- Kabgian Rural District Location within Iran
- Coordinates: 30°47′38″N 51°20′03″E﻿ / ﻿30.79389°N 51.33417°E
- Country: Iran
- Province: Kohgiluyeh and Boyer-Ahmad
- County: Boyer-Ahmad
- District: Kabgian
- Capital: Chitab

Population (2016)
- • Total: 4,816
- Time zone: UTC+3:30 (IRST)

= Kabgian Rural District =

Rural district in Kohgiluyeh and Boyer-Ahmad province, Iran

Kabgian Rural District (دهستان كبگيان) is in Kabgian District of Boyer-Ahmad County, Kohgiluyeh and Boyer-Ahmad province, Iran. It is administered from the city of Chitab.

==Demographics==
===Population===
At the time of the 2006 National Census, the rural district's population (as a part of Dana County) was 8,094 in 1,729 households.

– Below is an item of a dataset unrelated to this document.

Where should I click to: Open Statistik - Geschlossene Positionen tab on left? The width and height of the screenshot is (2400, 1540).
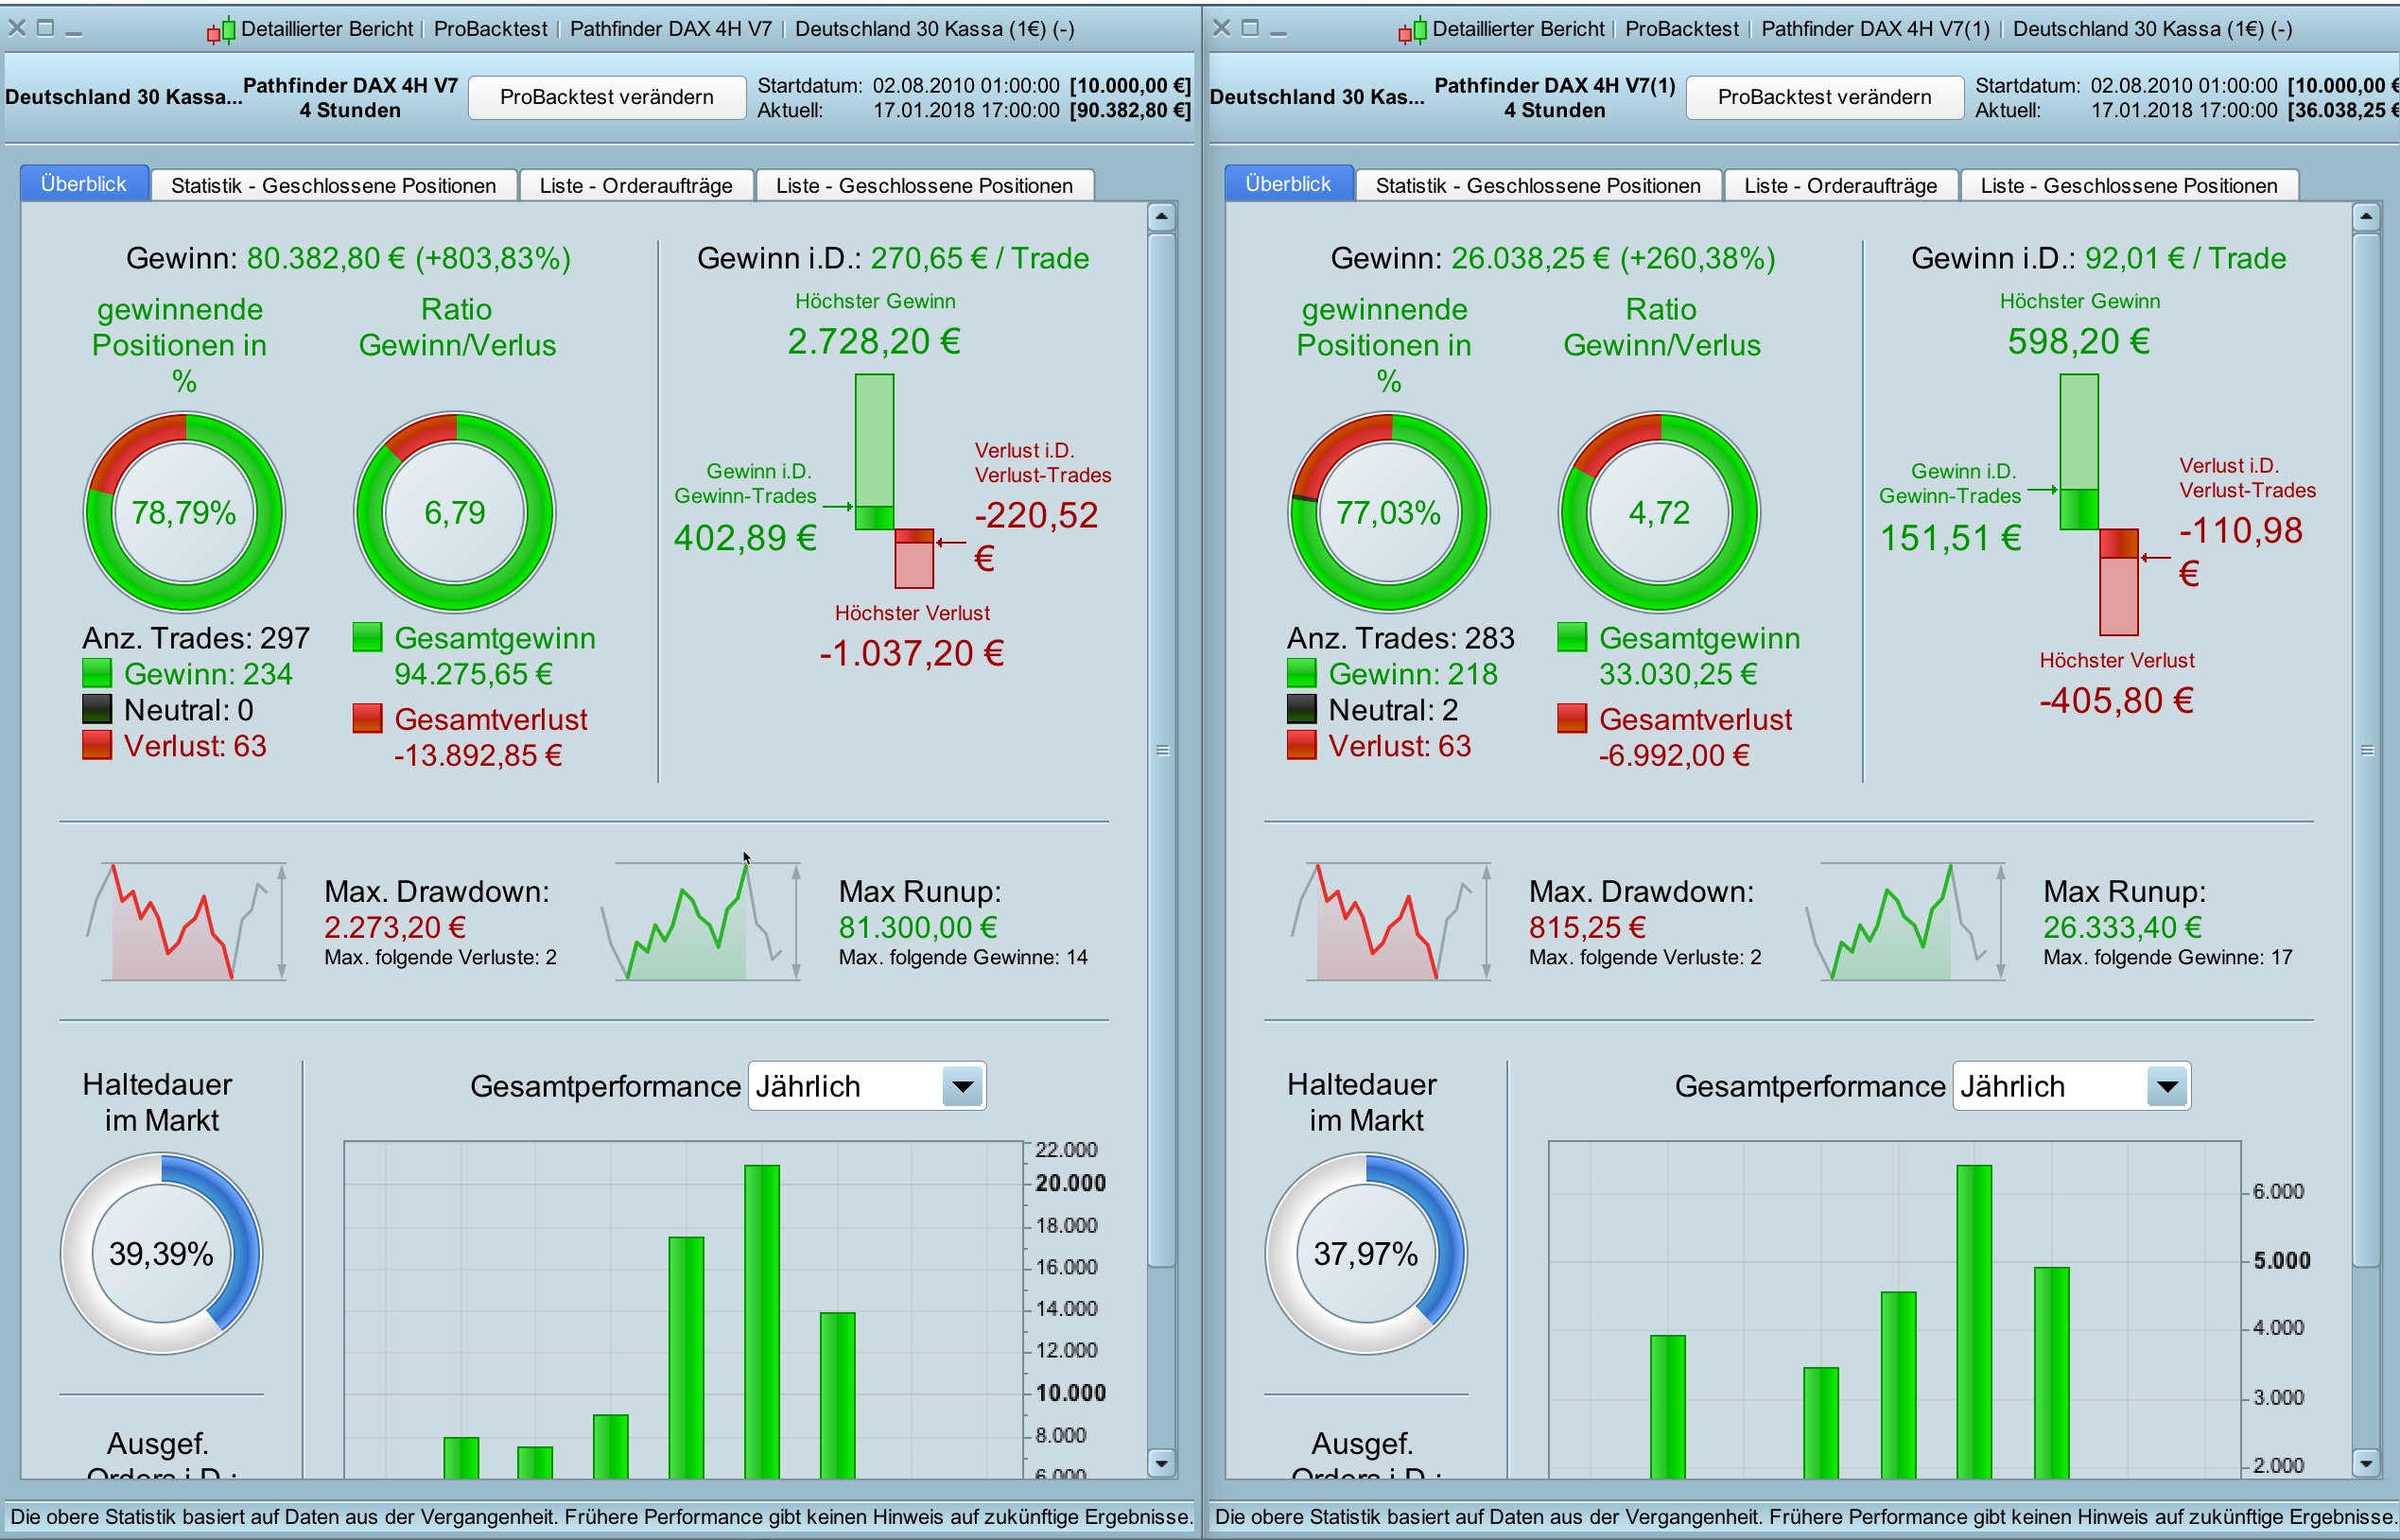pyautogui.click(x=333, y=185)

There were 5,599 inhabitants in 1,385 households at the following census of 2011. The 2016 census measured the population of the rural district as 4,816 in 1,368 households, by which time the district had been separated from the county to join Boyer-Ahmad County. The most populous of its 48 villages was Neqareh Khaneh, with 613 people.